A state legislator since 1993, Vitali said he had been unaware of the grant program until he had been in Harrisburg several years. He has since used it to help get $1 million for a community center on the site of the former Haverford State Hospital.
Vitali supports changing the system, but said there had never been a groundswell in Harrisburg to do so.
"Legislators are reluctant to challenge because everyone gets a little piece of it," he said. "So the fear is if you get vocal about it, your little piece goes."
After a project makes the budget list, the governor decides who gets money and how much. Crawford said Rendell typically made those decisions with legislative leaders from both parties.
But there's no hearing or public records of those discussions, so taxpayers have no way to know why, for instance, the state pledged $10 million toward a new Philadelphia headquarters for broker Janney Montgomery Scott, $1 million for a Fresh Grocer supermarket in the Cobbs Creek area, or $250,000 for a new outdoor athletic complex at Malvern Prep School.
State Rep. Kate Harper (R., Montgomery) said she had helped sponsor what became $7 million in R-Cap grants for Ambler Crossing, a project to turn an abandoned asbestos factory into a residential and retail complex. The cost of remediating the site had scared off developers for years, Harper said.

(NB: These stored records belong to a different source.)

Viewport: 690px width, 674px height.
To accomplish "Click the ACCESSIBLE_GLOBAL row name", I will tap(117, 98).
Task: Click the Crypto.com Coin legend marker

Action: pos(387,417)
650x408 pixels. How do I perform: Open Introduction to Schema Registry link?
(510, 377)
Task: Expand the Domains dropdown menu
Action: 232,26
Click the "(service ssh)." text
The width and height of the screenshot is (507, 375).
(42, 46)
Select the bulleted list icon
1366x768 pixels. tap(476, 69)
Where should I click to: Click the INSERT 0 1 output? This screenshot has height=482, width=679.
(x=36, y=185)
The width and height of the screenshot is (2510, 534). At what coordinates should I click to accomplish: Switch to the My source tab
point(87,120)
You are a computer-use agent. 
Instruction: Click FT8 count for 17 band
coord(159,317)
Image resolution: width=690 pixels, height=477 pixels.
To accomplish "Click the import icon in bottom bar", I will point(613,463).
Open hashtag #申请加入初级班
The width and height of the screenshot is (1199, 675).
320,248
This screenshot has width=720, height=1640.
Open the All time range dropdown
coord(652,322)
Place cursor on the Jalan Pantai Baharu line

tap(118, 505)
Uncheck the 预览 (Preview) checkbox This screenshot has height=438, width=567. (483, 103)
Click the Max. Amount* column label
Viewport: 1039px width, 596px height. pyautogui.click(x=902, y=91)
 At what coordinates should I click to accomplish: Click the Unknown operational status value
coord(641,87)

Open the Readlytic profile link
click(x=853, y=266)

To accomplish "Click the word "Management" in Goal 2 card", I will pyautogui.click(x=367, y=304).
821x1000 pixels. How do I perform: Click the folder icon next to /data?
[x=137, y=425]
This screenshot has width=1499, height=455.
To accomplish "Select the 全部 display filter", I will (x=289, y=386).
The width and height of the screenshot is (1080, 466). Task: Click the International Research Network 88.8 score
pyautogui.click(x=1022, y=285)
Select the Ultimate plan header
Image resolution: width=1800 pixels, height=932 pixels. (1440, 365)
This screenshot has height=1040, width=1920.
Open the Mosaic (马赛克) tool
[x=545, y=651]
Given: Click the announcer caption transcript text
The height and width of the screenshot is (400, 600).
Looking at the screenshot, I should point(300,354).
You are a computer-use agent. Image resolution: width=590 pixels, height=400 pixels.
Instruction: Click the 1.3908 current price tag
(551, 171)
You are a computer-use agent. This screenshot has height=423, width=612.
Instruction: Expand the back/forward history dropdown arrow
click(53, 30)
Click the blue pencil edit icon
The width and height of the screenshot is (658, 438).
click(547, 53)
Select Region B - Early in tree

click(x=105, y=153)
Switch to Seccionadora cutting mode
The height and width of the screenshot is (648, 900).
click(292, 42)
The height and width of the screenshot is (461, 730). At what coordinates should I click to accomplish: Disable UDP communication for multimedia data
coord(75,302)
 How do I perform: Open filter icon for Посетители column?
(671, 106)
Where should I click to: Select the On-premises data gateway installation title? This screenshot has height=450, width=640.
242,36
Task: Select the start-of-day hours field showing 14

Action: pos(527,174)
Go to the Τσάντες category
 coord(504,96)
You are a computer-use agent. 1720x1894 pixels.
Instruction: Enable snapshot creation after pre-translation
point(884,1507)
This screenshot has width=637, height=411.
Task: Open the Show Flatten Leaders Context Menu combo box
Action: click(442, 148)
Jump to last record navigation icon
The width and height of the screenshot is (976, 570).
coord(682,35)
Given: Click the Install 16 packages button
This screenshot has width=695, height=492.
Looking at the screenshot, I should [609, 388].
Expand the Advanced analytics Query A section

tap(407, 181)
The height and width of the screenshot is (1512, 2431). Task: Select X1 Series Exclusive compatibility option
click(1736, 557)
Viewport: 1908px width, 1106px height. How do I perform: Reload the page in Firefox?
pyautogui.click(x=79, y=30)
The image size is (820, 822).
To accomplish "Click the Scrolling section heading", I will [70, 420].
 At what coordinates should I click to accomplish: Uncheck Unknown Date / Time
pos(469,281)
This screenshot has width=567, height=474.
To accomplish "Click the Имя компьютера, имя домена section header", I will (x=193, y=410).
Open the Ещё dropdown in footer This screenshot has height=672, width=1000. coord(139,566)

"That project needed government help," she said.
Harper's opinion of R-Cap changed, she said, when she saw the list of projects Rendell backed in his final months.
"When I saw the governor handing out checks right and left after the election, and before Corbett was sworn in, it was like, 'Stop already!' " she said.
In 2007, Wagner faulted Govs. Tom Ridge, Mark Schweiker, and Rendell for lax oversight of a $15 million grant for the Mountain Laurel Center for the Performing Arts in Pike County.
News reports had portrayed the project as a house of cards, propped up by questionable financing and an inflated estimate of the arena's size and revenue. After struggling for several years, the arena closed and was sold in 2008.
Wagner rapped Ridge for approving the grant and Rendell for not monitoring the project after releasing the funding. Wagner suggested it was an example of an unchecked grant system.
"The Governor's Office needs to improve its responsibilities under [R-Cap] with respect to grant approval and oversight," his report said.
Budget officials said they had since reorganized and improved their operations.
Rick Dreher, director of the state Bureau of Revenue, Capital, and Debt, said the office had never been charged with ensuring that projects succeeded, just helping them get off the ground. He contended that the failure in Mount Laurel was an anomaly, like "an operation that was a success - but the patient died."
Dreher estimated that fewer than 10 R-Cap projects had collapsed like that one. But he also acknowledged that there had been no comprehensive study to see if others delivered the economic benefit they promised.
"Is it time for that kind of review? Maybe it is," Dreher said. "The question becomes: Who does it, and what are the objectives, and who is going to pay for it?"
Wagner said his office would randomly choose projects that had received R-Cap funding, then review the records and interview personnel. He said he hoped to finish the audit by midyear.